Konuya ilişkin açıklama yapan Özçelik şunları kaydetti:
"Bir Türkiye Cumhuriyeti yurttaşı da olarak; ülkemde yaşanan bunca olumsuzluk varken ve nedenleri orta yerde dururken; demokratik bir ülkenin olmazsa olmazı; yasama-yürütme-yargı erkleri anlamsız bir hal almış, tek elden-tek kişi tarafından kontrol ediliyorken, ödül veren Demirören Medya Grubu’nun da dahil olduğu, medya tekelleşmiş, taraflı ve bağımlı, iktidarın sesi olmuş, kamu bankalarından alınan haksız kredilerle el değiştirmişken, asli görevi olan kamuyararına habercilik ilkesini yerine getirmiyor, medya patronları ihale peşinde koşuyorken; açlık, yoksulluk, işsizlik bunca yaygınlaştırılmış ve normalleştirilmişken; çocuk tacizleri, kadın cinayetleri, kadına yönelik şiddet günbegün artıyorken; kadın haklarını ve kadın yaşamını güvence altına alan Uluslararası İstanbul Sözleşmesi keyfi bir şekilde ve tek taraflı, bir gecede ve kendi iç hukukuna bile aykırı şekilde sonlandırılıyorken; siyasetçiler, akademisyenler, sanatçılar, gazeteciler, aydınlar keyfi ve hukuka aykırı bir şekilde tutsak ediliyorken böyle bir ödülü kabul etmem; siyasi, ahlaki ve vicdani olarak beni rahatsız edecektir."

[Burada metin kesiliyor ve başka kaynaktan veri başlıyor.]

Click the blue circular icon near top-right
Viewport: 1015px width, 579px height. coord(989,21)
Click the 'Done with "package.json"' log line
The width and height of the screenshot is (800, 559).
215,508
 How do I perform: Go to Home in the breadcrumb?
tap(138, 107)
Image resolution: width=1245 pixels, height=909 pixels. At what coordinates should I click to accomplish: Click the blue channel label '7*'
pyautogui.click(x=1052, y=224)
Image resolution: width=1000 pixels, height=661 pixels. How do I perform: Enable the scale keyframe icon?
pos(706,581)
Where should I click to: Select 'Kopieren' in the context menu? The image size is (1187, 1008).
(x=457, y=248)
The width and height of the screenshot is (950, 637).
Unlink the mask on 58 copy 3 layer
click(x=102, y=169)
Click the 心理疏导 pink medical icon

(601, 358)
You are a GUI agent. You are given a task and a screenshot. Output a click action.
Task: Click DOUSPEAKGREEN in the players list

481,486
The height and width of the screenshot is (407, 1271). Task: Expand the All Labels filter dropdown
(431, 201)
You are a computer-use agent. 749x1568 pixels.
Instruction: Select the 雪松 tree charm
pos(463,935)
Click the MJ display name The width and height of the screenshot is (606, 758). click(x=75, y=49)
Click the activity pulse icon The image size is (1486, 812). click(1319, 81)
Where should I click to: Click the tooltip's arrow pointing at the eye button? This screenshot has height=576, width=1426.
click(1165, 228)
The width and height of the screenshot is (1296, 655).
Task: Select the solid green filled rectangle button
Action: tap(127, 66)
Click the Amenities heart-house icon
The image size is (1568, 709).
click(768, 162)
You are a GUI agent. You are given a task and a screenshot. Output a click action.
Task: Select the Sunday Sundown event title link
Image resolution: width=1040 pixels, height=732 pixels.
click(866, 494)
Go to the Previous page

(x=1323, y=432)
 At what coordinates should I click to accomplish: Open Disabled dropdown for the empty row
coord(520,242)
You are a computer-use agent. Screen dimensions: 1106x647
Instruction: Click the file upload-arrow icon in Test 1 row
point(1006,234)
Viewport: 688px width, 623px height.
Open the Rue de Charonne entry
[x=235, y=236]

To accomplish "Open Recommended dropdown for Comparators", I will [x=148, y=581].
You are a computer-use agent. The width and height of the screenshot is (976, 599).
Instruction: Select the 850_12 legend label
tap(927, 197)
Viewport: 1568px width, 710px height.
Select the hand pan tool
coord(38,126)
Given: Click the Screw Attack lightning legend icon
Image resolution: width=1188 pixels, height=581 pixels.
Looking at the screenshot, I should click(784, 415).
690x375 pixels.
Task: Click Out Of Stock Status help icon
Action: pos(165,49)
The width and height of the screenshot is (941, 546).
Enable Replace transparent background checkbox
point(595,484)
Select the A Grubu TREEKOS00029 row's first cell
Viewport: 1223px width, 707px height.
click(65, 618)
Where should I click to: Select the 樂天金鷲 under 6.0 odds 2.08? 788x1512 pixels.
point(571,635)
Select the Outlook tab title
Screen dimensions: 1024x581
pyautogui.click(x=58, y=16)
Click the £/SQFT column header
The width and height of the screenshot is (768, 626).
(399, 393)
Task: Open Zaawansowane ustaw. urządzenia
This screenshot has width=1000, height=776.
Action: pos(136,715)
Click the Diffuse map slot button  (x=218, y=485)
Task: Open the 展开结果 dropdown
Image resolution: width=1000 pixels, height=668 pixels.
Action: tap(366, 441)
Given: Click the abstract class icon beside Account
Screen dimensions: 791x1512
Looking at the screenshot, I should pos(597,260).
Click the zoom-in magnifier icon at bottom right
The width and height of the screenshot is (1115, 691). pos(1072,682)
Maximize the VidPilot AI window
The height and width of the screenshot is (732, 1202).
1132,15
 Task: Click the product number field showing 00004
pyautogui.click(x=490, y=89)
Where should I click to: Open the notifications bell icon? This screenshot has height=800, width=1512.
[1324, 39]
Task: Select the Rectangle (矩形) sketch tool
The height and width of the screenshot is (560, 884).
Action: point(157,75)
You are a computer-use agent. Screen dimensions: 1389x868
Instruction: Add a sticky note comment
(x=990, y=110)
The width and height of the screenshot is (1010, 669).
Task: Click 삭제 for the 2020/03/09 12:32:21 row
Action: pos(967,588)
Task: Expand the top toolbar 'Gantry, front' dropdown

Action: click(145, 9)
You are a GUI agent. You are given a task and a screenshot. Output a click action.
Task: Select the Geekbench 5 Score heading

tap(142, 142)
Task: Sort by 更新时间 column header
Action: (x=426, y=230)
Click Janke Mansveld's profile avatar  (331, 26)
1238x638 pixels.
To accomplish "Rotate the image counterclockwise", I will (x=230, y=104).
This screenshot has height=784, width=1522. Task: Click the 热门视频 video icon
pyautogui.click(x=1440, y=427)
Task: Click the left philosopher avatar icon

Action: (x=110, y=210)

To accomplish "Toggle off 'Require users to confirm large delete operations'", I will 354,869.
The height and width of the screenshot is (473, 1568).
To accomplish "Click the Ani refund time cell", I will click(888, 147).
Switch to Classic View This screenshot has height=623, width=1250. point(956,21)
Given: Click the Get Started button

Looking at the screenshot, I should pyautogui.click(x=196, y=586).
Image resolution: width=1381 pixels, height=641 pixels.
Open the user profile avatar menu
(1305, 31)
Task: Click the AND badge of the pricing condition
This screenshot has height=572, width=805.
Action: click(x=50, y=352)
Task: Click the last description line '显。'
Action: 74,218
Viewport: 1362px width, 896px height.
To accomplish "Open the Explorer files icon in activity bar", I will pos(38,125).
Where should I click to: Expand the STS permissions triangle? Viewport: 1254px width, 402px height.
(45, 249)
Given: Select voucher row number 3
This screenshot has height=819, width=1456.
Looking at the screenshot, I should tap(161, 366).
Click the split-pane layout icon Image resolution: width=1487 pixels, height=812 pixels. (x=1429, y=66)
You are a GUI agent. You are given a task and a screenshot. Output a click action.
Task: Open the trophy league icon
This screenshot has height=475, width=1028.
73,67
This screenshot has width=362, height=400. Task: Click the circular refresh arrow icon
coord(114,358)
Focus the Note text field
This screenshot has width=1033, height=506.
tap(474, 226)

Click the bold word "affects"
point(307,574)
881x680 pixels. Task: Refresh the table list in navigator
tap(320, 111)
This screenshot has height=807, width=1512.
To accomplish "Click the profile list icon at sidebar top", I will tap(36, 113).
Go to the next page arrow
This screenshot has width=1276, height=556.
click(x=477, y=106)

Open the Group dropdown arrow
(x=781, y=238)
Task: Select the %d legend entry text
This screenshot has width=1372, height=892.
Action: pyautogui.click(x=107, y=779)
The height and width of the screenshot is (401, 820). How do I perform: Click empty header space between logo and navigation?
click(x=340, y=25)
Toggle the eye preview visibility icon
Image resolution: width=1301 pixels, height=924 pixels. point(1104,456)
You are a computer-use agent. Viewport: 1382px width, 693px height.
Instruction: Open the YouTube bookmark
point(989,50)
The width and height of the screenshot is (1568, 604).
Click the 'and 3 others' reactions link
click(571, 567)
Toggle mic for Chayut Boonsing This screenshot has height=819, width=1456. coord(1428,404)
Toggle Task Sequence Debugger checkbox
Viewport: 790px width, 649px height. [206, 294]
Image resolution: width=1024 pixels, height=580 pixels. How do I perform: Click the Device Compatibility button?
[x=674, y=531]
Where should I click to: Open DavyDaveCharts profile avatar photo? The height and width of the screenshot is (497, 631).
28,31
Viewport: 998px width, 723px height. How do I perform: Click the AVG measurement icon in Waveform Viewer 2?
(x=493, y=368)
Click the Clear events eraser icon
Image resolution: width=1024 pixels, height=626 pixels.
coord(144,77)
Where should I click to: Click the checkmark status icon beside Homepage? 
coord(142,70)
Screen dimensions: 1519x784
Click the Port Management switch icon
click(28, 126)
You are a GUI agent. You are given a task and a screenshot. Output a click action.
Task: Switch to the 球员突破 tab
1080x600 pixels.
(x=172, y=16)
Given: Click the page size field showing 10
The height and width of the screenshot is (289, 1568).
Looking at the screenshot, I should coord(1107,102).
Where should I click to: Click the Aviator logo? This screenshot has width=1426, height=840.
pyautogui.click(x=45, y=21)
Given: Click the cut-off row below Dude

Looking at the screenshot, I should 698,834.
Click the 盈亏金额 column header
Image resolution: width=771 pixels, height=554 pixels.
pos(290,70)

Özçelik, "Ödül veren medya grubunun niteliği, yayın politikaları ve diğer tüm nedenlerle böyle bir ödülü kabul etmediğimi tüm kamuoyuyla paylaşmak isterim." ifadelerini kullanırken "İngiltere’de yaşayan bir Türkiye Cumhuriyeti yurttaşı olarak benim için en büyük ödül; idealize ettiğimiz, herkes ve her kesim için demokratik, adil, laik, çağdaş ve sosyal bir hukuk devletinin topraklarımızda da hakim kılınmasıdır." dedi.